------ DATASET ENTRIES ------

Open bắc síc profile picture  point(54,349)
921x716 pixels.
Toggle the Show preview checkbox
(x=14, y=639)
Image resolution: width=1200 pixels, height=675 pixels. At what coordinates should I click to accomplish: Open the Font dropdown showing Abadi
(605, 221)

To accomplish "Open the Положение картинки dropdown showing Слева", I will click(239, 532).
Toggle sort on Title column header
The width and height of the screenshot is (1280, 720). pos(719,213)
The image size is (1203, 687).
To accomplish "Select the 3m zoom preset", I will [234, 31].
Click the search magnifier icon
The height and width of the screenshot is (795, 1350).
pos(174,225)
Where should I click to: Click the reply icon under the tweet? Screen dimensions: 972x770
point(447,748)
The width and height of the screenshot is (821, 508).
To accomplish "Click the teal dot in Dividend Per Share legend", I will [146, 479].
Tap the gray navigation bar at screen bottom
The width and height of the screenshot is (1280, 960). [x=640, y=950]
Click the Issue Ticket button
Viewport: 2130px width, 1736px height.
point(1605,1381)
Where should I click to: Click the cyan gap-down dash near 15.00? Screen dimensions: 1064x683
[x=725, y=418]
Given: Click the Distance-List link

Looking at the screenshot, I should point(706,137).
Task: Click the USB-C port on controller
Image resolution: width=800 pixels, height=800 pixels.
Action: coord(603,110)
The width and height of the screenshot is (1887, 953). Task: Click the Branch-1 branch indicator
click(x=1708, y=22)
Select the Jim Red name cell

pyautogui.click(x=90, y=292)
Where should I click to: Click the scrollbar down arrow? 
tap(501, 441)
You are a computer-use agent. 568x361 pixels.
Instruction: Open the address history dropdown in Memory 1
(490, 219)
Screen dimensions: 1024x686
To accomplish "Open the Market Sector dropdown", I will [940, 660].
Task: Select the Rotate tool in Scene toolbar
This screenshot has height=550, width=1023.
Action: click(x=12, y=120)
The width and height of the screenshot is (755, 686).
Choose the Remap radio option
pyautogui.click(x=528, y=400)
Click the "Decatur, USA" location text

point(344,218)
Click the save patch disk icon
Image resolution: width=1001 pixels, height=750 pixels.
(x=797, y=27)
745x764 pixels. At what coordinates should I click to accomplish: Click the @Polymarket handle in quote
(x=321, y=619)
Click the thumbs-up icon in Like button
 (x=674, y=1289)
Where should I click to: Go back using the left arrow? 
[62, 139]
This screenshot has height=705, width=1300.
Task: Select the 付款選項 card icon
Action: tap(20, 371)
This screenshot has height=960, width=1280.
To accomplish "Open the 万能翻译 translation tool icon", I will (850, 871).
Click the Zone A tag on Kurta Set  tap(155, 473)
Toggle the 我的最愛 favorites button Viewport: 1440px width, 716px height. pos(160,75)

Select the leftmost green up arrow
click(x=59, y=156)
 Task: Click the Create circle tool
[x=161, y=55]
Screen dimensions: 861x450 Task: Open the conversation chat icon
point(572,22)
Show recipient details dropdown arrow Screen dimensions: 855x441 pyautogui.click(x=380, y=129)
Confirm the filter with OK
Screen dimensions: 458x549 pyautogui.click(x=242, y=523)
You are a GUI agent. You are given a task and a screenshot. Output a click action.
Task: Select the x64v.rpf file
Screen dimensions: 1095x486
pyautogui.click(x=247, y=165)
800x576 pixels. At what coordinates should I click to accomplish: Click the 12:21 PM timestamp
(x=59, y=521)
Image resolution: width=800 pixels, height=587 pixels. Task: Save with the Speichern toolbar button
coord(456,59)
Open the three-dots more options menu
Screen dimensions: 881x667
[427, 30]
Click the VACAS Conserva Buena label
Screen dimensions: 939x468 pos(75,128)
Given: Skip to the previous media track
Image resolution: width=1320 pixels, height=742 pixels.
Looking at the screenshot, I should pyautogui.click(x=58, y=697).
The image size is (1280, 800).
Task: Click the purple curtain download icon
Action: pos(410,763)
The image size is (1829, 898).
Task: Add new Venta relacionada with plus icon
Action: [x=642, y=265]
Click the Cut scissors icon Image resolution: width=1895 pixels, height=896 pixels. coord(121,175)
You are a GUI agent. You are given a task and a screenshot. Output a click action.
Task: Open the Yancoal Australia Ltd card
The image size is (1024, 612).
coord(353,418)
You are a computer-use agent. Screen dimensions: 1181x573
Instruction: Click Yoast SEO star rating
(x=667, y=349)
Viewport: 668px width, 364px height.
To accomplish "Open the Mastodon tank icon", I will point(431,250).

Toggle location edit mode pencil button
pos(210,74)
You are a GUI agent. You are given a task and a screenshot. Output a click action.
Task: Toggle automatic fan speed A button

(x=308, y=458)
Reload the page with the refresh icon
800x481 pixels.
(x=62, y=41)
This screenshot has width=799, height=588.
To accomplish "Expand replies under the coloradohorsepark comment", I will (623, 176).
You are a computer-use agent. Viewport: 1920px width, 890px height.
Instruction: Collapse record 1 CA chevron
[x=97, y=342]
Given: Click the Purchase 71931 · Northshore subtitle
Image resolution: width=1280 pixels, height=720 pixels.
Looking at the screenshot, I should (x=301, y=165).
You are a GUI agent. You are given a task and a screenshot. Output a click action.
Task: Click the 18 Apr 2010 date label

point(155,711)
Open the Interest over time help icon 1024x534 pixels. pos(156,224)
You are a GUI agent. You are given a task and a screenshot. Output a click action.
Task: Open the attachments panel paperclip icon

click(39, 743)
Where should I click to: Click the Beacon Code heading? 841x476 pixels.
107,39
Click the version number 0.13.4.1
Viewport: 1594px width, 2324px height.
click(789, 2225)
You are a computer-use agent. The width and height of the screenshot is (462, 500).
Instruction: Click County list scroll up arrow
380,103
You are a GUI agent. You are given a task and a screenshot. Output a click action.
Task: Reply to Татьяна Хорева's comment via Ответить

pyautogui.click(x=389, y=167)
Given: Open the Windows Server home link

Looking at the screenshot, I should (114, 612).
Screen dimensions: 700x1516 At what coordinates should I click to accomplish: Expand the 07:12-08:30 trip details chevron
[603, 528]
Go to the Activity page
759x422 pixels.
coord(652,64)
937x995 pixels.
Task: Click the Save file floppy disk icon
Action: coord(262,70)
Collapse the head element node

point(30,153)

------

> _ACTION ITEM_
Would you please write out all the entries exactly?

> _SOLVED EXERCISE_
Open bắc síc profile picture  point(54,349)
921x716 pixels.
Toggle the Show preview checkbox
(x=14, y=639)
Image resolution: width=1200 pixels, height=675 pixels. At what coordinates should I click to accomplish: Open the Font dropdown showing Abadi
(605, 221)

To accomplish "Open the Положение картинки dropdown showing Слева", I will click(239, 532).
Toggle sort on Title column header
The width and height of the screenshot is (1280, 720). pos(719,213)
The image size is (1203, 687).
To accomplish "Select the 3m zoom preset", I will [234, 31].
Click the search magnifier icon
The height and width of the screenshot is (795, 1350).
pos(174,225)
Where should I click to: Click the reply icon under the tweet? Screen dimensions: 972x770
point(447,748)
The width and height of the screenshot is (821, 508).
To accomplish "Click the teal dot in Dividend Per Share legend", I will [146, 479].
Tap the gray navigation bar at screen bottom
The width and height of the screenshot is (1280, 960). [x=640, y=950]
Click the Issue Ticket button
Viewport: 2130px width, 1736px height.
point(1605,1381)
Where should I click to: Click the cyan gap-down dash near 15.00? Screen dimensions: 1064x683
[x=725, y=418]
Given: Click the Distance-List link

Looking at the screenshot, I should point(706,137).
Task: Click the USB-C port on controller
Image resolution: width=800 pixels, height=800 pixels.
Action: coord(603,110)
The width and height of the screenshot is (1887, 953). Task: Click the Branch-1 branch indicator
click(x=1708, y=22)
Select the Jim Red name cell

pyautogui.click(x=90, y=292)
Where should I click to: Click the scrollbar down arrow? 
tap(501, 441)
You are a computer-use agent. 568x361 pixels.
Instruction: Open the address history dropdown in Memory 1
(490, 219)
Screen dimensions: 1024x686
To accomplish "Open the Market Sector dropdown", I will [940, 660].
Task: Select the Rotate tool in Scene toolbar
This screenshot has height=550, width=1023.
Action: click(x=12, y=120)
The width and height of the screenshot is (755, 686).
Choose the Remap radio option
pyautogui.click(x=528, y=400)
Click the "Decatur, USA" location text

point(344,218)
Click the save patch disk icon
Image resolution: width=1001 pixels, height=750 pixels.
(x=797, y=27)
745x764 pixels. At what coordinates should I click to accomplish: Click the @Polymarket handle in quote
(x=321, y=619)
Click the thumbs-up icon in Like button
 (x=674, y=1289)
Where should I click to: Go back using the left arrow? 
[62, 139]
This screenshot has height=705, width=1300.
Task: Select the 付款選項 card icon
Action: tap(20, 371)
This screenshot has height=960, width=1280.
To accomplish "Open the 万能翻译 translation tool icon", I will (850, 871).
Click the Zone A tag on Kurta Set  tap(155, 473)
Toggle the 我的最愛 favorites button Viewport: 1440px width, 716px height. pos(160,75)

Select the leftmost green up arrow
click(x=59, y=156)
 Task: Click the Create circle tool
[x=161, y=55]
Screen dimensions: 861x450 Task: Open the conversation chat icon
point(572,22)
Show recipient details dropdown arrow Screen dimensions: 855x441 pyautogui.click(x=380, y=129)
Confirm the filter with OK
Screen dimensions: 458x549 pyautogui.click(x=242, y=523)
You are a GUI agent. You are given a task and a screenshot. Output a click action.
Task: Select the x64v.rpf file
Screen dimensions: 1095x486
pyautogui.click(x=247, y=165)
800x576 pixels. At what coordinates should I click to accomplish: Click the 12:21 PM timestamp
(x=59, y=521)
Image resolution: width=800 pixels, height=587 pixels. Task: Save with the Speichern toolbar button
coord(456,59)
Open the three-dots more options menu
Screen dimensions: 881x667
[427, 30]
Click the VACAS Conserva Buena label
Screen dimensions: 939x468 pos(75,128)
Given: Skip to the previous media track
Image resolution: width=1320 pixels, height=742 pixels.
Looking at the screenshot, I should pyautogui.click(x=58, y=697).
The image size is (1280, 800).
Task: Click the purple curtain download icon
Action: pos(410,763)
The image size is (1829, 898).
Task: Add new Venta relacionada with plus icon
Action: [x=642, y=265]
Click the Cut scissors icon Image resolution: width=1895 pixels, height=896 pixels. coord(121,175)
You are a GUI agent. You are given a task and a screenshot. Output a click action.
Task: Open the Yancoal Australia Ltd card
The image size is (1024, 612).
coord(353,418)
You are a computer-use agent. Screen dimensions: 1181x573
Instruction: Click Yoast SEO star rating
(x=667, y=349)
Viewport: 668px width, 364px height.
To accomplish "Open the Mastodon tank icon", I will point(431,250).

Toggle location edit mode pencil button
pos(210,74)
You are a GUI agent. You are given a task and a screenshot. Output a click action.
Task: Toggle automatic fan speed A button

(x=308, y=458)
Reload the page with the refresh icon
800x481 pixels.
(x=62, y=41)
This screenshot has width=799, height=588.
To accomplish "Expand replies under the coloradohorsepark comment", I will (623, 176).
You are a computer-use agent. Viewport: 1920px width, 890px height.
Instruction: Collapse record 1 CA chevron
[x=97, y=342]
Given: Click the Purchase 71931 · Northshore subtitle
Image resolution: width=1280 pixels, height=720 pixels.
Looking at the screenshot, I should (x=301, y=165).
You are a GUI agent. You are given a task and a screenshot. Output a click action.
Task: Click the 18 Apr 2010 date label

point(155,711)
Open the Interest over time help icon 1024x534 pixels. pos(156,224)
You are a GUI agent. You are given a task and a screenshot. Output a click action.
Task: Open the attachments panel paperclip icon

click(39, 743)
Where should I click to: Click the Beacon Code heading? 841x476 pixels.
107,39
Click the version number 0.13.4.1
Viewport: 1594px width, 2324px height.
click(789, 2225)
You are a computer-use agent. The width and height of the screenshot is (462, 500).
Instruction: Click County list scroll up arrow
380,103
You are a GUI agent. You are given a task and a screenshot. Output a click action.
Task: Reply to Татьяна Хорева's comment via Ответить

pyautogui.click(x=389, y=167)
Given: Open the Windows Server home link

Looking at the screenshot, I should (114, 612).
Screen dimensions: 700x1516 At what coordinates should I click to accomplish: Expand the 07:12-08:30 trip details chevron
[603, 528]
Go to the Activity page
759x422 pixels.
coord(652,64)
937x995 pixels.
Task: Click the Save file floppy disk icon
Action: coord(262,70)
Collapse the head element node

point(30,153)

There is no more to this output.